%%

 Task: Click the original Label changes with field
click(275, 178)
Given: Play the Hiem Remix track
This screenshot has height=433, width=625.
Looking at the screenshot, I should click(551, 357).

%%

Exercise details: Output the whole listing exactly as given.

Task answer:
 Task: Click the original Label changes with field
click(275, 178)
Given: Play the Hiem Remix track
This screenshot has height=433, width=625.
Looking at the screenshot, I should click(551, 357).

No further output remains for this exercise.